## Problem
Lines of the material that include the string "will" should be returned.

## Supplied records
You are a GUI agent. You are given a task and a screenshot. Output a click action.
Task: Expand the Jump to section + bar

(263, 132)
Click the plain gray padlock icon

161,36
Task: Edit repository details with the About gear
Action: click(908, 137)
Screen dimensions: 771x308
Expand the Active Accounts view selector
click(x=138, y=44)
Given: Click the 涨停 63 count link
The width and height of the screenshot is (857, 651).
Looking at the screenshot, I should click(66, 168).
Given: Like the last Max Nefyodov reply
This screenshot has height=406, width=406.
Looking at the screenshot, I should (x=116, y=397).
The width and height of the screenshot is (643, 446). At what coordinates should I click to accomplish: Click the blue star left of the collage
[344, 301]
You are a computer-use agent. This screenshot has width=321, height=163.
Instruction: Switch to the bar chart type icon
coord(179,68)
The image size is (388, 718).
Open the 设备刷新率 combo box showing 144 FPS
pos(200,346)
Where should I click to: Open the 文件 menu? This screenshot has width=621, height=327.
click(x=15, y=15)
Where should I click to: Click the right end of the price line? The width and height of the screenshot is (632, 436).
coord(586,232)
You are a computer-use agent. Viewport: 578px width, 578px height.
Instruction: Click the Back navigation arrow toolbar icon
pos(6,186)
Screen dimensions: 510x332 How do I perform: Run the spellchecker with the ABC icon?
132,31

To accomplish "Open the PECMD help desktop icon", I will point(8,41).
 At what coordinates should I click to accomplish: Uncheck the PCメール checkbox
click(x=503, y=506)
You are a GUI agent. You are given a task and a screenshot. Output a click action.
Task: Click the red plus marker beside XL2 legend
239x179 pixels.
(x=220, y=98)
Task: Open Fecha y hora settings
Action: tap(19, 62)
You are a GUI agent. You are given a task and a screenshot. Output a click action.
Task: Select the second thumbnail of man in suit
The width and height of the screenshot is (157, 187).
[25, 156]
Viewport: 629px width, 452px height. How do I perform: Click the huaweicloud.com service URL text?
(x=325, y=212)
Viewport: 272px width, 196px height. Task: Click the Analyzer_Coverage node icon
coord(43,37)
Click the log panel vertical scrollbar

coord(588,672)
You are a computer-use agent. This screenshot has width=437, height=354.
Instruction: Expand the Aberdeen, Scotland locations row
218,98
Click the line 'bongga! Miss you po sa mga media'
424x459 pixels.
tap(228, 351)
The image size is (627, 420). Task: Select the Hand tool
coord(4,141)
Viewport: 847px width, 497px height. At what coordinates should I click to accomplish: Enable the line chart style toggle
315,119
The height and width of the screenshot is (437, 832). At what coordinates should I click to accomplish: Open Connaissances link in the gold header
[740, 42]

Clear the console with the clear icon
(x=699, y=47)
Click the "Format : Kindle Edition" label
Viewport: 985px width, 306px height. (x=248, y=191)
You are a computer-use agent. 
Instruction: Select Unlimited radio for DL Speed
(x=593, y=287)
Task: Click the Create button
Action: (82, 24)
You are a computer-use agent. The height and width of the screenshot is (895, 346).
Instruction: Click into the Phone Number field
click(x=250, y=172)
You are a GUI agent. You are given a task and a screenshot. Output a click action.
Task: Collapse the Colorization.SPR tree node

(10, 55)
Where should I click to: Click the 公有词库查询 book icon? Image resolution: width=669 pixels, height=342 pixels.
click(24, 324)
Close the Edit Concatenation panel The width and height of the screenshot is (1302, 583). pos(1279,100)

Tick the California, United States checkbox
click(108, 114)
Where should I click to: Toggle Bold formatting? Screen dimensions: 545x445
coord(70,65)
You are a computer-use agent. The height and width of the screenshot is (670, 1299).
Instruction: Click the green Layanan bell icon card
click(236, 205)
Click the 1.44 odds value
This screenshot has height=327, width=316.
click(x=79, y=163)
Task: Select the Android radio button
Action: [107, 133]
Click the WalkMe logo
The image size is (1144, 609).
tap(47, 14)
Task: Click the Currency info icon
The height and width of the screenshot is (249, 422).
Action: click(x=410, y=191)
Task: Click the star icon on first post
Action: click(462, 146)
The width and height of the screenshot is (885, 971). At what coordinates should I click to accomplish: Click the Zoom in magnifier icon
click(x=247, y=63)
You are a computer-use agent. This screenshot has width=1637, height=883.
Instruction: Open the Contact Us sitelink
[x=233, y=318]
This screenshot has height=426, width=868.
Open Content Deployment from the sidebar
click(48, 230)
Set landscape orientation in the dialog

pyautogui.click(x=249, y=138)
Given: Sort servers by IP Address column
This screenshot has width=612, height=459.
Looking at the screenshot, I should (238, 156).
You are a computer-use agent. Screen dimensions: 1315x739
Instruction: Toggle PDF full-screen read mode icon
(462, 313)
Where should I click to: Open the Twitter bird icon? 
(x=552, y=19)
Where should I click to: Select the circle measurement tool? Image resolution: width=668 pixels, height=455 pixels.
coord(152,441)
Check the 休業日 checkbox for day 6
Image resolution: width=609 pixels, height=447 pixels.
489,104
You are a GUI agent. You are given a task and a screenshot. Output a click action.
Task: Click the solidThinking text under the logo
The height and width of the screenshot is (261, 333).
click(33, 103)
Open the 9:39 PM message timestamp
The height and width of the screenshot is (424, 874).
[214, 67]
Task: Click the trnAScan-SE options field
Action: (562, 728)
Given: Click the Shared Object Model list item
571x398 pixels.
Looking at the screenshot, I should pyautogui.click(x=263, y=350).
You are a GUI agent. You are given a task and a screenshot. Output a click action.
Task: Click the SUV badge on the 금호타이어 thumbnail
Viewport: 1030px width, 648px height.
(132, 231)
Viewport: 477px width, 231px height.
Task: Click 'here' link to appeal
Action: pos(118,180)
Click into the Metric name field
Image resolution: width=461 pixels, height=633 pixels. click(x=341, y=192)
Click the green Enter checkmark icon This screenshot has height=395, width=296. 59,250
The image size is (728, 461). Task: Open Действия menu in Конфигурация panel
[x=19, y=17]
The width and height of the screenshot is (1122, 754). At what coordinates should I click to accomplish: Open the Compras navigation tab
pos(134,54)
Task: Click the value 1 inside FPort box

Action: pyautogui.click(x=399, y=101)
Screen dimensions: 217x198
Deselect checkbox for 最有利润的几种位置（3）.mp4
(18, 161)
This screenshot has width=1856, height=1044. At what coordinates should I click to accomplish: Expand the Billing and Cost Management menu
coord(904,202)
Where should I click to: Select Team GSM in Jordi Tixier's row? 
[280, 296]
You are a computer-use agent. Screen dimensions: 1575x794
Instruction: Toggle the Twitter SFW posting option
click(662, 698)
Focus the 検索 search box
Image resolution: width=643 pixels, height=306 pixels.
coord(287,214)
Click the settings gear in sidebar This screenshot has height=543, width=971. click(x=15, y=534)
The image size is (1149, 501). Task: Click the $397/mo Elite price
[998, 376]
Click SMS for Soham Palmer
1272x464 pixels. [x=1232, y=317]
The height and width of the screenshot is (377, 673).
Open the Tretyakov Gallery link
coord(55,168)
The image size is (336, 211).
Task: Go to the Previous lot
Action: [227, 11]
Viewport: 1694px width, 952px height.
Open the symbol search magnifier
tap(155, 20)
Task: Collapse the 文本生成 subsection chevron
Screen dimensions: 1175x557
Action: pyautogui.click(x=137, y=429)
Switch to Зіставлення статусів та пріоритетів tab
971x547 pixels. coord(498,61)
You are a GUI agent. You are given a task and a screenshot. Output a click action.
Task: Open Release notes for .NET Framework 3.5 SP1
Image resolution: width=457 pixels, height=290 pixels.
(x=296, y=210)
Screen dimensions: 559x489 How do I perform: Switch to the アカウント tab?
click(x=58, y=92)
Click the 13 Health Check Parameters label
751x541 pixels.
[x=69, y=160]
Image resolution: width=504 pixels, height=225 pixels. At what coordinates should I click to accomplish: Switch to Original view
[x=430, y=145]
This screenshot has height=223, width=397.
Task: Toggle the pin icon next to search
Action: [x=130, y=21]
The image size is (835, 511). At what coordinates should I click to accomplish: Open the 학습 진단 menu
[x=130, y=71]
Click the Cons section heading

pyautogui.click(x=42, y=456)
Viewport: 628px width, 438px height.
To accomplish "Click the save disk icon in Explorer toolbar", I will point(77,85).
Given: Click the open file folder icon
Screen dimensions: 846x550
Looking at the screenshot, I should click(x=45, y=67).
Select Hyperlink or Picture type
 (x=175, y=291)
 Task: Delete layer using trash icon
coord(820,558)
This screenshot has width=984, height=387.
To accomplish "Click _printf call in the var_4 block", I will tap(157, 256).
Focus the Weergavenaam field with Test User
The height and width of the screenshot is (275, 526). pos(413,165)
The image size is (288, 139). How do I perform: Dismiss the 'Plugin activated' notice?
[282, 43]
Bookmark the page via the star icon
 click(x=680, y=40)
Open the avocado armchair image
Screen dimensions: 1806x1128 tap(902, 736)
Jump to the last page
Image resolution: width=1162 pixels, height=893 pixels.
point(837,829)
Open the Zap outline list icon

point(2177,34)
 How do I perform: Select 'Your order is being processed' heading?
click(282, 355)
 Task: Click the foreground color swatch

## Output
To accomplish "Open the PECMD help desktop icon", I will point(8,41).
To accomplish "Click the save disk icon in Explorer toolbar", I will point(77,85).
To accomplish "Click _printf call in the var_4 block", I will tap(157, 256).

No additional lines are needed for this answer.